• [Records to use]:

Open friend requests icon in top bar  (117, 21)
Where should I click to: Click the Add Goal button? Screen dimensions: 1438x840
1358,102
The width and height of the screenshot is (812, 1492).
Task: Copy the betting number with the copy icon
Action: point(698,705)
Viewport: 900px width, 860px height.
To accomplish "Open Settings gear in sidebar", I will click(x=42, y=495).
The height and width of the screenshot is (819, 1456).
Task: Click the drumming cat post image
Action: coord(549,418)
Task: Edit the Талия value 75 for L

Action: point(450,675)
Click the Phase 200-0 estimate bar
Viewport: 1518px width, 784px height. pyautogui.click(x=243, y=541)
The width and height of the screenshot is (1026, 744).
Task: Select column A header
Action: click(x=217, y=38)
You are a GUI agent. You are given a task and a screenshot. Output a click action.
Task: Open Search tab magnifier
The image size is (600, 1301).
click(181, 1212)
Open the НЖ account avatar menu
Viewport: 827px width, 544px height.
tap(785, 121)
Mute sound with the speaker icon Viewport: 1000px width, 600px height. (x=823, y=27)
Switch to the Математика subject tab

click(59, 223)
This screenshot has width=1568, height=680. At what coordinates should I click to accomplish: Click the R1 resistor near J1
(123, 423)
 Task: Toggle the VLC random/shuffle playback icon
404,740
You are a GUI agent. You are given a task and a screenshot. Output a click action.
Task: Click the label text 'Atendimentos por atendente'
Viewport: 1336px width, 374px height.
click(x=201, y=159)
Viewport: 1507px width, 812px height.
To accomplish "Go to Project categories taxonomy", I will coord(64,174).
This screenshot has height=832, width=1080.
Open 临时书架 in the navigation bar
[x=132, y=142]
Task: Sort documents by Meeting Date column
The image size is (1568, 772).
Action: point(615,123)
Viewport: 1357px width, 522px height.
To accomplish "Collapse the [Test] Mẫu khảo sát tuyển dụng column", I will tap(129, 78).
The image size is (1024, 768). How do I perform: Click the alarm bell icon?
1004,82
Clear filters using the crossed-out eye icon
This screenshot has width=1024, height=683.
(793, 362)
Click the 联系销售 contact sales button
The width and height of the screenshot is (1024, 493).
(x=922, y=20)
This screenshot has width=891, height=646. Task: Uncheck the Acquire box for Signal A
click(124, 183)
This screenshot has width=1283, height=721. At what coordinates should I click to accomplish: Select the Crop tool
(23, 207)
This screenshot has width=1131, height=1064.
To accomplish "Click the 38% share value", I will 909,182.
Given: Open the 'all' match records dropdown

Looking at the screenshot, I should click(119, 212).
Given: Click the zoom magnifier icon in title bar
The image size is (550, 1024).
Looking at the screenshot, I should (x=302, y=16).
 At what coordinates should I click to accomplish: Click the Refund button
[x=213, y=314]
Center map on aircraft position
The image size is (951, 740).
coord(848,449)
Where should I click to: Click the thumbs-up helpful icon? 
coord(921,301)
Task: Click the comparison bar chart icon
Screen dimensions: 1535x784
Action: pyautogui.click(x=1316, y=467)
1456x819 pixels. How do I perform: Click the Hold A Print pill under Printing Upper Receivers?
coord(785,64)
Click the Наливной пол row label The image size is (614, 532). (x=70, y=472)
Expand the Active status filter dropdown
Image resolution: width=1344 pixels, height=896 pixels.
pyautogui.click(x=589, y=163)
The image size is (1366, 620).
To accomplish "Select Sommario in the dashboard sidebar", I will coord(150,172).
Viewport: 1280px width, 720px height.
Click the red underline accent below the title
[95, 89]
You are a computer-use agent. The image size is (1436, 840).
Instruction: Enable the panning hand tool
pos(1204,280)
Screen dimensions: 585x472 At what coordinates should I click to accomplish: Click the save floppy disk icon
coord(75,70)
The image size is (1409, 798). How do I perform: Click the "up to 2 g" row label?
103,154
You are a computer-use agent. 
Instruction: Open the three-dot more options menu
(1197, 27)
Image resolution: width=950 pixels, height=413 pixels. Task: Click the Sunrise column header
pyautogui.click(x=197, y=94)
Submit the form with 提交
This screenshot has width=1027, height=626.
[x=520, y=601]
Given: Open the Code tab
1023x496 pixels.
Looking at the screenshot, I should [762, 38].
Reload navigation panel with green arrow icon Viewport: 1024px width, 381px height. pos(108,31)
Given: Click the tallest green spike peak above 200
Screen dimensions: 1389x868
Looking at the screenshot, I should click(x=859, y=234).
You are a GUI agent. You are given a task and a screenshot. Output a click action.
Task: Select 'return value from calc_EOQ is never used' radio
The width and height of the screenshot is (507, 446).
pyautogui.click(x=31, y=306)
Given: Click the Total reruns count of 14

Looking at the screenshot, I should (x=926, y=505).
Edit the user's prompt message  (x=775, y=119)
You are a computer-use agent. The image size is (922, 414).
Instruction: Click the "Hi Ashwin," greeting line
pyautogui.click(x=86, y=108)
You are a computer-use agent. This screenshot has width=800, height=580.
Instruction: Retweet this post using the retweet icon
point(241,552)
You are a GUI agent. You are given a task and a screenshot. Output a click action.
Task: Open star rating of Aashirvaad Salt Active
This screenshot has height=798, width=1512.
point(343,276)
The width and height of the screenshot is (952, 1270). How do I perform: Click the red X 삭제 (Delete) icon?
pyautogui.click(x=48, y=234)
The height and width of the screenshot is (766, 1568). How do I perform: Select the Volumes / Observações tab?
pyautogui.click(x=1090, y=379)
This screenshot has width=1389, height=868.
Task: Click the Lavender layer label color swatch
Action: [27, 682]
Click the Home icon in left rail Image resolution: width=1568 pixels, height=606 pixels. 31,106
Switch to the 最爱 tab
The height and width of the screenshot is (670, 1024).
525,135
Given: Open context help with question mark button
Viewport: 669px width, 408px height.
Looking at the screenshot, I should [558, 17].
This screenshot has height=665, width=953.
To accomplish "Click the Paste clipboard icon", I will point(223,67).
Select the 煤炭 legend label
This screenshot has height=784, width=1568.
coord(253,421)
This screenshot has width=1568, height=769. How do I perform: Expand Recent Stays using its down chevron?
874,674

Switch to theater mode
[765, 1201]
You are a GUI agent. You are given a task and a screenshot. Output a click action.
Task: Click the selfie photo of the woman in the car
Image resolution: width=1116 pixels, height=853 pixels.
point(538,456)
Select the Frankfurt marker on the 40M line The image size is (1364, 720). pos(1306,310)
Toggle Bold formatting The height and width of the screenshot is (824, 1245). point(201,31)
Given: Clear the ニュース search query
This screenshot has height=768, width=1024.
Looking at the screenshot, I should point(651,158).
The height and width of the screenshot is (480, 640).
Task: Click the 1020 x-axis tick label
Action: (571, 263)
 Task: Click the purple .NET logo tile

• [The problem]: Give all the items again with "GUI agent" swapped for "click assistant" wherever it appears, leaving everything else unchanged.

• [Solved problem]:
Open friend requests icon in top bar  (117, 21)
Where should I click to: Click the Add Goal button? Screen dimensions: 1438x840
1358,102
The width and height of the screenshot is (812, 1492).
Task: Copy the betting number with the copy icon
Action: point(698,705)
Viewport: 900px width, 860px height.
To accomplish "Open Settings gear in sidebar", I will click(x=42, y=495).
The height and width of the screenshot is (819, 1456).
Task: Click the drumming cat post image
Action: coord(549,418)
Task: Edit the Талия value 75 for L

Action: point(450,675)
Click the Phase 200-0 estimate bar
Viewport: 1518px width, 784px height. pyautogui.click(x=243, y=541)
The width and height of the screenshot is (1026, 744).
Task: Select column A header
Action: click(x=217, y=38)
You are a click assistant. You are given a task and a screenshot. Output a click action.
Task: Open Search tab magnifier
The image size is (600, 1301).
click(181, 1212)
Open the НЖ account avatar menu
Viewport: 827px width, 544px height.
tap(785, 121)
Mute sound with the speaker icon Viewport: 1000px width, 600px height. (x=823, y=27)
Switch to the Математика subject tab

click(59, 223)
This screenshot has width=1568, height=680. At what coordinates should I click to accomplish: Click the R1 resistor near J1
(123, 423)
 Task: Toggle the VLC random/shuffle playback icon
404,740
You are a click assistant. You are given a task and a screenshot. Output a click action.
Task: Click the label text 'Atendimentos por atendente'
Viewport: 1336px width, 374px height.
click(x=201, y=159)
Viewport: 1507px width, 812px height.
To accomplish "Go to Project categories taxonomy", I will coord(64,174).
This screenshot has height=832, width=1080.
Open 临时书架 in the navigation bar
[x=132, y=142]
Task: Sort documents by Meeting Date column
The image size is (1568, 772).
Action: point(615,123)
Viewport: 1357px width, 522px height.
To accomplish "Collapse the [Test] Mẫu khảo sát tuyển dụng column", I will tap(129, 78).
The image size is (1024, 768). How do I perform: Click the alarm bell icon?
1004,82
Clear filters using the crossed-out eye icon
This screenshot has width=1024, height=683.
(793, 362)
Click the 联系销售 contact sales button
The width and height of the screenshot is (1024, 493).
(x=922, y=20)
This screenshot has width=891, height=646. Task: Uncheck the Acquire box for Signal A
click(124, 183)
This screenshot has width=1283, height=721. At what coordinates should I click to accomplish: Select the Crop tool
(23, 207)
This screenshot has width=1131, height=1064.
To accomplish "Click the 38% share value", I will 909,182.
Given: Open the 'all' match records dropdown

Looking at the screenshot, I should click(119, 212).
Given: Click the zoom magnifier icon in title bar
The image size is (550, 1024).
Looking at the screenshot, I should (x=302, y=16).
 At what coordinates should I click to accomplish: Click the Refund button
[x=213, y=314]
Center map on aircraft position
The image size is (951, 740).
coord(848,449)
Where should I click to: Click the thumbs-up helpful icon? 
coord(921,301)
Task: Click the comparison bar chart icon
Screen dimensions: 1535x784
Action: pyautogui.click(x=1316, y=467)
1456x819 pixels. How do I perform: Click the Hold A Print pill under Printing Upper Receivers?
coord(785,64)
Click the Наливной пол row label The image size is (614, 532). (x=70, y=472)
Expand the Active status filter dropdown
Image resolution: width=1344 pixels, height=896 pixels.
pyautogui.click(x=589, y=163)
The image size is (1366, 620).
To accomplish "Select Sommario in the dashboard sidebar", I will coord(150,172).
Viewport: 1280px width, 720px height.
Click the red underline accent below the title
[95, 89]
You are a computer-use agent. The image size is (1436, 840).
Instruction: Enable the panning hand tool
pos(1204,280)
Screen dimensions: 585x472 At what coordinates should I click to accomplish: Click the save floppy disk icon
coord(75,70)
The image size is (1409, 798). How do I perform: Click the "up to 2 g" row label?
103,154
You are a computer-use agent. 
Instruction: Open the three-dot more options menu
(1197, 27)
Image resolution: width=950 pixels, height=413 pixels. Task: Click the Sunrise column header
pyautogui.click(x=197, y=94)
Submit the form with 提交
This screenshot has width=1027, height=626.
[x=520, y=601]
Given: Open the Code tab
1023x496 pixels.
Looking at the screenshot, I should [762, 38].
Reload navigation panel with green arrow icon Viewport: 1024px width, 381px height. pos(108,31)
Given: Click the tallest green spike peak above 200
Screen dimensions: 1389x868
Looking at the screenshot, I should click(x=859, y=234).
You are a click assistant. You are given a task and a screenshot. Output a click action.
Task: Select 'return value from calc_EOQ is never used' radio
The width and height of the screenshot is (507, 446).
pyautogui.click(x=31, y=306)
Given: Click the Total reruns count of 14

Looking at the screenshot, I should (x=926, y=505).
Edit the user's prompt message  (x=775, y=119)
You are a computer-use agent. The image size is (922, 414).
Instruction: Click the "Hi Ashwin," greeting line
pyautogui.click(x=86, y=108)
You are a computer-use agent. This screenshot has width=800, height=580.
Instruction: Retweet this post using the retweet icon
point(241,552)
You are a click assistant. You are given a task and a screenshot. Output a click action.
Task: Open star rating of Aashirvaad Salt Active
This screenshot has height=798, width=1512.
point(343,276)
The width and height of the screenshot is (952, 1270). How do I perform: Click the red X 삭제 (Delete) icon?
pyautogui.click(x=48, y=234)
The height and width of the screenshot is (766, 1568). How do I perform: Select the Volumes / Observações tab?
pyautogui.click(x=1090, y=379)
This screenshot has width=1389, height=868.
Task: Click the Lavender layer label color swatch
Action: [27, 682]
Click the Home icon in left rail Image resolution: width=1568 pixels, height=606 pixels. 31,106
Switch to the 最爱 tab
The height and width of the screenshot is (670, 1024).
525,135
Given: Open context help with question mark button
Viewport: 669px width, 408px height.
Looking at the screenshot, I should [558, 17].
This screenshot has height=665, width=953.
To accomplish "Click the Paste clipboard icon", I will point(223,67).
Select the 煤炭 legend label
This screenshot has height=784, width=1568.
coord(253,421)
This screenshot has width=1568, height=769. How do I perform: Expand Recent Stays using its down chevron?
874,674

Switch to theater mode
[765, 1201]
You are a click assistant. You are given a task and a screenshot. Output a click action.
Task: Click the selfie photo of the woman in the car
Image resolution: width=1116 pixels, height=853 pixels.
point(538,456)
Select the Frankfurt marker on the 40M line The image size is (1364, 720). pos(1306,310)
Toggle Bold formatting The height and width of the screenshot is (824, 1245). point(201,31)
Given: Clear the ニュース search query
This screenshot has height=768, width=1024.
Looking at the screenshot, I should point(651,158).
The height and width of the screenshot is (480, 640).
Task: Click the 1020 x-axis tick label
Action: (571, 263)
 Task: Click the purple .NET logo tile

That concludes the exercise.